Open uazizTT opened 1 month ago
@mrakitaTT is looking into this.
Please enable the tt-xla test once this has been resolved.
I've made a fix for this last week to make softmax work (on the softmax branch), but after yesterday's discussion I am not sure if we want to check it in or we want to pursue this on the Metal side.
Basically ttnn doesn't support calling reduce ops with keepdim=False
so workaround is to call them with keepdim=True
and then to manually reshape the returned tensor to remove the reduced dimensions.
I've opened an issue for this to Metal team: https://github.com/tenstorrent/tt-metal/issues/13361
@tt-mpantic could you please help us escalate this?
@LPanosTT, fyi.
Moving to External ttnn/tt-metal
component so this can be escalated to Metal team. Link to the metal issue: https://github.com/tenstorrent/tt-metal/issues/13361
@tt-mpantic could you please help us escalate this? (sent dm on slack too)
@nsmithtt @sdjordjevicTT In the meantime while this is being escalated to the Metal team, can we discuss the potential workaround? Because to me it doesn't seem likely that this will be fixed soon by Metal team and this issue is open for too long on our side, other people keep stumbling upon this issue and fixing it themselves (example: https://github.com/tenstorrent/tt-mlir/pull/899).

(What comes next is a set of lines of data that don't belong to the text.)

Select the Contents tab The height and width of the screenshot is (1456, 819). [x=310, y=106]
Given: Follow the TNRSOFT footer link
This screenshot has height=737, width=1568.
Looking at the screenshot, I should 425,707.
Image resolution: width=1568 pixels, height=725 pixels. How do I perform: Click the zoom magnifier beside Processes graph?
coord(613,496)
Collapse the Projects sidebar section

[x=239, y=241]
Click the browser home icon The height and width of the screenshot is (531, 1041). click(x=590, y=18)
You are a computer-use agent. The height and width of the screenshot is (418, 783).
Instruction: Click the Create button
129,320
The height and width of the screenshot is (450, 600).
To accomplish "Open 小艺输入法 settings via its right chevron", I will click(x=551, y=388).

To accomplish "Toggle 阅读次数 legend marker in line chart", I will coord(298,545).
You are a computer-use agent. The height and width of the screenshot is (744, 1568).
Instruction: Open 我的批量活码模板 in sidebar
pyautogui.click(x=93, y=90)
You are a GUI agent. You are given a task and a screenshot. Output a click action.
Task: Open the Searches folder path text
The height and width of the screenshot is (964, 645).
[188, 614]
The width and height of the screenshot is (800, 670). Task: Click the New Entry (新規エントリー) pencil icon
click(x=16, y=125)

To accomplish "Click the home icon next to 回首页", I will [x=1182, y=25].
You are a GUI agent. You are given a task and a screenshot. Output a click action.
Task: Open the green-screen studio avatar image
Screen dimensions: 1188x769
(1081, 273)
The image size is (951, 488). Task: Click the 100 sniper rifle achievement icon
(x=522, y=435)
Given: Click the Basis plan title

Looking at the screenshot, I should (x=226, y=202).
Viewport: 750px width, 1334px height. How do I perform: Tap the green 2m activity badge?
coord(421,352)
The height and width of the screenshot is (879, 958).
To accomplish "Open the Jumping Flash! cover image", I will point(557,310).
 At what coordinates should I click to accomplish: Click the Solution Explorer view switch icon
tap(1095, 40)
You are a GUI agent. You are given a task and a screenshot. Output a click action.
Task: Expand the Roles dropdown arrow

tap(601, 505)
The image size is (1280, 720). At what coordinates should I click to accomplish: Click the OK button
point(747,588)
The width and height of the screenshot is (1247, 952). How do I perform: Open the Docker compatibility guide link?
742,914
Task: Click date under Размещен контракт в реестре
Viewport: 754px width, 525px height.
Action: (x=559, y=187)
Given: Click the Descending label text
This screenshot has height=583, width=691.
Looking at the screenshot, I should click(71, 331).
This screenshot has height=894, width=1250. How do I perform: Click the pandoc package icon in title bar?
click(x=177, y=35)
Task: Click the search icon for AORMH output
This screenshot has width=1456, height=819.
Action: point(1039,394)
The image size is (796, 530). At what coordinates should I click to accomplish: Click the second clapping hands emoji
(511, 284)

Here is the proposed workaround decomposition (copying comment from my commit):
// StableHLO.ReduceOp always removes reduce dimensions from the result shape
// so ideally we would just convert it to TTIR.ReduceOp with keepDim=False.
// Unfortunately we cannot do this because Metal TTNN implementation of
// Reduce doesn't yet support keepDim=False. As a workaround, we convert it
// to combination of TTIR.ReduceOp with keepDim=True + TTIR.ReshapeOp to
// remove the reduce dims so that the rest of the graph is not affected.
// In case when this is not needed (because type converter already promoted
// rank of the op result) then we avoid adding unnecessary Reshape op.
@mrakitaTT, the workaround sounds good to me, but let's do the workaround inside of TTNN dialect passes, not TTIR. @sdjordjevicTT has a document that outlines our plan for workarounds in TTNN, I tagged you in a comment on the doc.
pytest -svv tests/TTIR/test_mnist.py::test_softmax
fails with error:
Always | FATAL | keepdim=False is not supported
The keep_dim flag for reduction Op is always set to false. It might require changing it to true followed by a reshape Op.